Dilema Orang-orang Setengah Matang

DILEMA ORANG-ORANG SETENGAH MATANG
Oleh: Iman Zanatul Haeri
Koleksi:  | 2017
TETAP WARAS DI era derasnya arus informasi adalah perjuangan berat. Berita kematian Ibu Patmi sang pejuang dari Kendeng yang menolak keberadaan pabrik semen tidak hanya meninggalkan duka, tetapi menjadi satu momen sejarah yang musti kita catat. Terutama resistensi atas perjuangan tersebut yang secara halus menggerogoti kemampuan berfikir dan bertindak untuk pasif terhadap hegemoni kekuasaan. Seringkali mereka mengungkapkan dilema-dilema naif.
Analisa akan fenomena tersebut harus dikupas sedalam-dalamnya agar kita matang dalam bersikap. Jauh-jauh hari ketika isu perlawanan warga terhadap pembangunan pabrik semen hingga kematian Ibu Patmi, tanda-tanda bahwa ‘dilema’ yang sebetulnya tidak perlu ada sudah muncul dalam hiruk pikuk sosial media.

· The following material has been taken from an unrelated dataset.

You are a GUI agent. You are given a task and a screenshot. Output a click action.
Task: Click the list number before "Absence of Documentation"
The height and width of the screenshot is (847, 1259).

Beberapa penulis yang menurut saya sangat baik dalam menyampaikan pengetahuannya pernah mencoba mengemukakan ‘dilema-dilema’ yang tidak perlu tersebut. Dalam tulisannya, ia berdilema-ria, tentang bagaimana mungkin kita bisa menolak keberadaan pabrik semen sedangkan dalam kehidupan sehari-hari, kita membutuhkan banyak semen. Katanya, kita membutuhkan semen untuk pembangunan nasional hingga sekedar merenovasi toilet rumah.

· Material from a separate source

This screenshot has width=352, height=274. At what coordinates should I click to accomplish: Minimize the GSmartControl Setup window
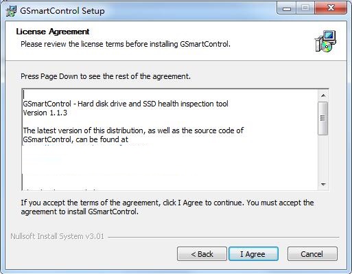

Dan ketika menulis ini, saya secara pribadi sedang menambal beberapa lubang tembok rumah dengan semen. Apa dengan begitu saya harus alpa dalam mendukung perjuangan menolak pabrik semen? Apakah kebutuhan yang secara kasat mata dikonsumsi oleh mayoritas di antara kita, maka kita harus alpa dalam mendukung perjuangan warga nun-jauh di sana yang hanya berharap lingkungan hidupnya tidak diganggu?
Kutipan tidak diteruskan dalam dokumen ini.